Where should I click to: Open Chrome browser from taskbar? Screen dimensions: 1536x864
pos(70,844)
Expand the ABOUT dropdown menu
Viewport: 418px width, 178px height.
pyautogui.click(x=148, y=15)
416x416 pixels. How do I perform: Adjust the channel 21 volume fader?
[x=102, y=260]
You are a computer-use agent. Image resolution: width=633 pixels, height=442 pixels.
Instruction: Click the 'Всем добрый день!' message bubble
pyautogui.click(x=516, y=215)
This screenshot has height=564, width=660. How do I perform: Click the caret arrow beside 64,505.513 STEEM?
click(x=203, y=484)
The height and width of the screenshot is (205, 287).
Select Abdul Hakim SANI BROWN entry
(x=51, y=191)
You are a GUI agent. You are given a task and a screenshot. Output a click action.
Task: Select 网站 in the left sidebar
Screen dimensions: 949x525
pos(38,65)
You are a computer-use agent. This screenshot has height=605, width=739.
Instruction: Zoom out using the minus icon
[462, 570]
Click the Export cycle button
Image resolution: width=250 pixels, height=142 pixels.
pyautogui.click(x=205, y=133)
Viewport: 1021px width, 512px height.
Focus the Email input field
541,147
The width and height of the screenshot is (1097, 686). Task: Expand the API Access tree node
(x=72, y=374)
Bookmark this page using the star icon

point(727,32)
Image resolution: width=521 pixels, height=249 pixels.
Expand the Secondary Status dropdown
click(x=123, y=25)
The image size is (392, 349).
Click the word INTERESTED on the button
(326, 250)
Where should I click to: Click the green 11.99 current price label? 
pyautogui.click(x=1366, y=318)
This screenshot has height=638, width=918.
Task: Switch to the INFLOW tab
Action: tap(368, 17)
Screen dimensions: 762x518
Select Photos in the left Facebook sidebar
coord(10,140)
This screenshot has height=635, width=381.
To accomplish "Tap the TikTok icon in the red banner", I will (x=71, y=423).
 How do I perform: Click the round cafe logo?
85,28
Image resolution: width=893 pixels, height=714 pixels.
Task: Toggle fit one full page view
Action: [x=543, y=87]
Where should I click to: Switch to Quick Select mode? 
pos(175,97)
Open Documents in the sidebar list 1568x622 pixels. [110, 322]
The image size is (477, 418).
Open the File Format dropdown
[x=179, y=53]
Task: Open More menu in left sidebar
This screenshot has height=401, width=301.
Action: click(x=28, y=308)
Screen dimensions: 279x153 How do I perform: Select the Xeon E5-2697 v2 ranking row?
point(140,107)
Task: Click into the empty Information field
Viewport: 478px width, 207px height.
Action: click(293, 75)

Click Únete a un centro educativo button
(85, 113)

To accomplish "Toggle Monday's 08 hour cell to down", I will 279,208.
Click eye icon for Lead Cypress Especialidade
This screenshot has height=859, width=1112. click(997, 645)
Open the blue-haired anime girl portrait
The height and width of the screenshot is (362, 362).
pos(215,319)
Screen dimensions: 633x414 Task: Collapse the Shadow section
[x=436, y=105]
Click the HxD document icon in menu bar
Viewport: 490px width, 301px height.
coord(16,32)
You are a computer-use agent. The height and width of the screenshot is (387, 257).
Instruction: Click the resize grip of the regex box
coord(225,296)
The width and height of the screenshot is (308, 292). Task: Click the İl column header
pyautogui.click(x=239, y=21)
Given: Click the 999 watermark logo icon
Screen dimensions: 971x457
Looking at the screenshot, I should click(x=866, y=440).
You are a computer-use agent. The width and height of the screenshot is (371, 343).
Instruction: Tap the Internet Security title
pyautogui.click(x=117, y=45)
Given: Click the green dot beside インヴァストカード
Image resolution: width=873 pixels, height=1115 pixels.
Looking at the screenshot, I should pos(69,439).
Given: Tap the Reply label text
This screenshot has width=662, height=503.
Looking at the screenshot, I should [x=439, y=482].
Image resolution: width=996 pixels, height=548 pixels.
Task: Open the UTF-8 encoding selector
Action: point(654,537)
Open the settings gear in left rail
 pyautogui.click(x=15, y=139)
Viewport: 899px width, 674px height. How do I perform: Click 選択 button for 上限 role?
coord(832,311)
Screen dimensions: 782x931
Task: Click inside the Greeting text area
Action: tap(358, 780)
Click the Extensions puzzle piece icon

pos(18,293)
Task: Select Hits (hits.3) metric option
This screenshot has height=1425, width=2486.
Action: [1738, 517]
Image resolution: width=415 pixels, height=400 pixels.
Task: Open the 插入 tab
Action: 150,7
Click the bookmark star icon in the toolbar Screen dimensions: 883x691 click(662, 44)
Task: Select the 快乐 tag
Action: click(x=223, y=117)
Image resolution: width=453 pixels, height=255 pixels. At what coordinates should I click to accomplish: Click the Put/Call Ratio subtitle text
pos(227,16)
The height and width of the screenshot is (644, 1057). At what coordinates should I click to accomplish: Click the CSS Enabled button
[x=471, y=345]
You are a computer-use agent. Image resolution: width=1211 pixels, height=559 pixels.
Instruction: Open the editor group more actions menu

──────────────────────────────

Each line of the listing should be copied exactly.

Where should I click to: Open Chrome browser from taskbar? Screen dimensions: 1536x864
pos(70,844)
Expand the ABOUT dropdown menu
Viewport: 418px width, 178px height.
pyautogui.click(x=148, y=15)
416x416 pixels. How do I perform: Adjust the channel 21 volume fader?
[x=102, y=260]
You are a computer-use agent. Image resolution: width=633 pixels, height=442 pixels.
Instruction: Click the 'Всем добрый день!' message bubble
pyautogui.click(x=516, y=215)
This screenshot has height=564, width=660. How do I perform: Click the caret arrow beside 64,505.513 STEEM?
click(x=203, y=484)
The height and width of the screenshot is (205, 287).
Select Abdul Hakim SANI BROWN entry
(x=51, y=191)
You are a GUI agent. You are given a task and a screenshot. Output a click action.
Task: Select 网站 in the left sidebar
Screen dimensions: 949x525
pos(38,65)
You are a computer-use agent. This screenshot has height=605, width=739.
Instruction: Zoom out using the minus icon
[462, 570]
Click the Export cycle button
Image resolution: width=250 pixels, height=142 pixels.
pyautogui.click(x=205, y=133)
Viewport: 1021px width, 512px height.
Focus the Email input field
541,147
The width and height of the screenshot is (1097, 686). Task: Expand the API Access tree node
(x=72, y=374)
Bookmark this page using the star icon

point(727,32)
Image resolution: width=521 pixels, height=249 pixels.
Expand the Secondary Status dropdown
click(x=123, y=25)
The image size is (392, 349).
Click the word INTERESTED on the button
(326, 250)
Where should I click to: Click the green 11.99 current price label? 
pyautogui.click(x=1366, y=318)
This screenshot has height=638, width=918.
Task: Switch to the INFLOW tab
Action: tap(368, 17)
Screen dimensions: 762x518
Select Photos in the left Facebook sidebar
coord(10,140)
This screenshot has height=635, width=381.
To accomplish "Tap the TikTok icon in the red banner", I will (x=71, y=423).
 How do I perform: Click the round cafe logo?
85,28
Image resolution: width=893 pixels, height=714 pixels.
Task: Toggle fit one full page view
Action: [x=543, y=87]
Where should I click to: Switch to Quick Select mode? 
pos(175,97)
Open Documents in the sidebar list 1568x622 pixels. [110, 322]
The image size is (477, 418).
Open the File Format dropdown
[x=179, y=53]
Task: Open More menu in left sidebar
This screenshot has height=401, width=301.
Action: click(x=28, y=308)
Screen dimensions: 279x153 How do I perform: Select the Xeon E5-2697 v2 ranking row?
point(140,107)
Task: Click into the empty Information field
Viewport: 478px width, 207px height.
Action: click(293, 75)

Click Únete a un centro educativo button
(85, 113)

To accomplish "Toggle Monday's 08 hour cell to down", I will 279,208.
Click eye icon for Lead Cypress Especialidade
This screenshot has height=859, width=1112. click(997, 645)
Open the blue-haired anime girl portrait
The height and width of the screenshot is (362, 362).
pos(215,319)
Screen dimensions: 633x414 Task: Collapse the Shadow section
[x=436, y=105]
Click the HxD document icon in menu bar
Viewport: 490px width, 301px height.
coord(16,32)
You are a computer-use agent. The height and width of the screenshot is (387, 257).
Instruction: Click the resize grip of the regex box
coord(225,296)
The width and height of the screenshot is (308, 292). Task: Click the İl column header
pyautogui.click(x=239, y=21)
Given: Click the 999 watermark logo icon
Screen dimensions: 971x457
Looking at the screenshot, I should click(x=866, y=440).
You are a computer-use agent. The width and height of the screenshot is (371, 343).
Instruction: Tap the Internet Security title
pyautogui.click(x=117, y=45)
Given: Click the green dot beside インヴァストカード
Image resolution: width=873 pixels, height=1115 pixels.
Looking at the screenshot, I should pos(69,439).
Given: Tap the Reply label text
This screenshot has width=662, height=503.
Looking at the screenshot, I should [x=439, y=482].
Image resolution: width=996 pixels, height=548 pixels.
Task: Open the UTF-8 encoding selector
Action: point(654,537)
Open the settings gear in left rail
 pyautogui.click(x=15, y=139)
Viewport: 899px width, 674px height. How do I perform: Click 選択 button for 上限 role?
coord(832,311)
Screen dimensions: 782x931
Task: Click inside the Greeting text area
Action: tap(358, 780)
Click the Extensions puzzle piece icon

pos(18,293)
Task: Select Hits (hits.3) metric option
This screenshot has height=1425, width=2486.
Action: [1738, 517]
Image resolution: width=415 pixels, height=400 pixels.
Task: Open the 插入 tab
Action: 150,7
Click the bookmark star icon in the toolbar Screen dimensions: 883x691 click(662, 44)
Task: Select the 快乐 tag
Action: click(x=223, y=117)
Image resolution: width=453 pixels, height=255 pixels. At what coordinates should I click to accomplish: Click the Put/Call Ratio subtitle text
pos(227,16)
The height and width of the screenshot is (644, 1057). At what coordinates should I click to accomplish: Click the CSS Enabled button
[x=471, y=345]
You are a computer-use agent. Image resolution: width=1211 pixels, height=559 pixels.
Instruction: Open the editor group more actions menu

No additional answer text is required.